Distribution d’eau potable :
Alors que les sources d’eau potable se tarissent, les consommateurs azuréens sont appelés à faire preuve de modération. Entre les deux, des kilomètres de canalisations parfois vétustes laissent s’échapper des tonnes d’eau dans la nature.
Daluis, dans la haute vallée du Var, n’a pas vraiment de problème d’eau. En pleine sécheresse, l’été dernier, les sources qui alimentent ce village d’à peine 150 âmes continuaient à donner : « Même s’il y avait dix fois plus d’habitants, nous pourrions encore subvenir à leurs besoins », se réjouit le maire Guy Maunier. Si bien qu’à Daluis ce sont davantage les problèmes de flux financiers que d’écoulement d’eau qui ont longtemps préoccupé l’administration locale.
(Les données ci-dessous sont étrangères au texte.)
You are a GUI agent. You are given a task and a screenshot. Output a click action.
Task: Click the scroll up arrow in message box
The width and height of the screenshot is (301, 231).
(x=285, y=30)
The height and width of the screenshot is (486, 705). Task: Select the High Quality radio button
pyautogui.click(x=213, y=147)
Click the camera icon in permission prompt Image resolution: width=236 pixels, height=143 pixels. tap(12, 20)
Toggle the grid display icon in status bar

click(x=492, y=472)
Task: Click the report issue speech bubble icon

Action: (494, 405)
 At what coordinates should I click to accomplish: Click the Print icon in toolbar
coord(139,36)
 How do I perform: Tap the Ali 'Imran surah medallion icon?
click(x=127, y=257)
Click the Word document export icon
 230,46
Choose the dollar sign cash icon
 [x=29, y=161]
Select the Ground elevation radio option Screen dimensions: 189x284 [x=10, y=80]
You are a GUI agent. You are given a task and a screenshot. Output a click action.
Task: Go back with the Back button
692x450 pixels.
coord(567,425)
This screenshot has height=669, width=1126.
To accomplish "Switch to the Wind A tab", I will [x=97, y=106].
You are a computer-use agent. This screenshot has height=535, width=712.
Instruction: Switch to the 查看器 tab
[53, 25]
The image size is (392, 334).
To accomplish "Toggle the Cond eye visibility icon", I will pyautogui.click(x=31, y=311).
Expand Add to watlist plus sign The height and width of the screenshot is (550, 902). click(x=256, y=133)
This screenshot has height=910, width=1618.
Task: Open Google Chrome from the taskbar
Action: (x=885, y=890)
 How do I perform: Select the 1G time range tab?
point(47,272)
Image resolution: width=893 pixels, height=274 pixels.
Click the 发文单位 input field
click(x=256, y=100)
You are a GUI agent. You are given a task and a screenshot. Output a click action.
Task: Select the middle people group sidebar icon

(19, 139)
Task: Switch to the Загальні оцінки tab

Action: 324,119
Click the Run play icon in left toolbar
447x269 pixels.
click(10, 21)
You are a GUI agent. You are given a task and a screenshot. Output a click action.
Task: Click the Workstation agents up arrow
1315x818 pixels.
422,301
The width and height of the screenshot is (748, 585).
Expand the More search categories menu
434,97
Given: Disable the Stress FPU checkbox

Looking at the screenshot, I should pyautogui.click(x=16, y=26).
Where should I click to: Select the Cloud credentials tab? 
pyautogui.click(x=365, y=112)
Une cinquantaine de communes hors la loi
Ce serait d’ailleurs « par souci d’économie » que l’ancien maire a estimé que sa commune pouvait se contenter d’une seule canalisation. Celle dédiée à l’arrosage a disparu il y a une vingtaine d’années. Avec les « cinq fontaines du village qui coulent en permanence », c’est l’une des explications avancées par Guy Maunier pour justifier le rendement catastrophique de son réseau de distribution : 27,1 % en 2021 selon les dernières données publiques de Sispéa, l’observatoire national des réseaux (voir encadré ci-dessous). Autrement dit, près des trois quarts de l’eau traitée pour l’alimentation de Daluis n’arrivent pas dans les maisons. Ici elle servirait donc, en partie, à arroser les potagers. La plupart du temps, elle est tout simplement perdue. La vétusté des conduites est à l’origine d’un incroyable gaspillage. Au Mas, dans le haut pays grassois, « les canalisations les plus anciennes datent de 1956 », rappelle le maire, Ludovic Sanchez. Même si le passage de la commune dans la régie du canal de Beltrude, en 2020, a permis de faire des travaux pour limiter les fuites dans le village, cet élu reconnaît avoir encore « de grosses pertes en eau » sur le reste de son territoire. Plus de 10 m3 par jour et par kilomètre de réseau selon Sispéa qui place Le Mas en tête des communes dont le rendement est le plus mauvais : moins de 20 % !
Selon l’observatoire, une cinquantaine de communes azuréennes perdent plus d’un quart de l’eau qu’elles transportent et sont donc hors les clous de la loi « Grenelle 2 ». Soit plus de 6 millions de m3 qui, chaque année, n’arrivent jamais à bon port.
L’un des pires réseaux de distribution est celui du SILCEN qui est aussi, depuis 1935, l’un des plus vieux syndicats intercommunaux du département.
4000 km de tuyauterie en partie fuyarde
Pour alimenter ses 15 communes adhérentes de la vallée du Paillon, de Drap à Duranus, le SILCEN dispose de plus de 136 km de canalisations. Un vaste système de tuyauterie devenu fuyard.
Son président, Maurice Lavagna, en a bien conscience. C’est d’ailleurs ce qui l’a conduit, début 2022, à se défaire du prestataire privé qui en assurait l’entretien. Une entreprise varoise qui gérait le réseau avec beaucoup trop de « désinvolture » à son goût. « Cela a déjà permis d’améliorer notre rendement », assure-t-il. « Aujourd’hui, lorsqu’un bassin de stockage est en surverse, on le coupe dans la demi-heure, de jour comme de nuit. Avant, il pouvait déborder pendant 2 jours avant que quelqu’un n’intervienne », assure-til. Mais le président de ce syndicat intercommunal le sait : pour résoudre efficacement ces problèmes de tuyauterie, il faudra en passer par des « gros travaux ». Et c’est bien là que le bat blesse aujourd’hui.
Plus de 4 000 km de tuyauteries souterraines sillonnent le département pour desservir ses 163 communes. Or, « un mètre de tranchée coûte en moyenne 1 000 euros », rappelle le maire du Mas. Pour que les conduites cessent de fuir, il va falloir y injecter des sommes colossales. Alors que la ressource, elle, reste gratuite. Même si elle s’amenuise. Et pour cause : à l’ouest, malgré un rendement très honorable de 83,6 %, le Syndicat Mixte des Communes Alimentées par les Canaux de la Siagne et du Loup (le SICASIL) perd, selon Sispéa, près de 5 millions de m3 chaque année !
Et même dans une commune aussi petite que Péone, les fuites cumulées suffiraient à remplir l’équivalent d’une centaine de piscines olympiques.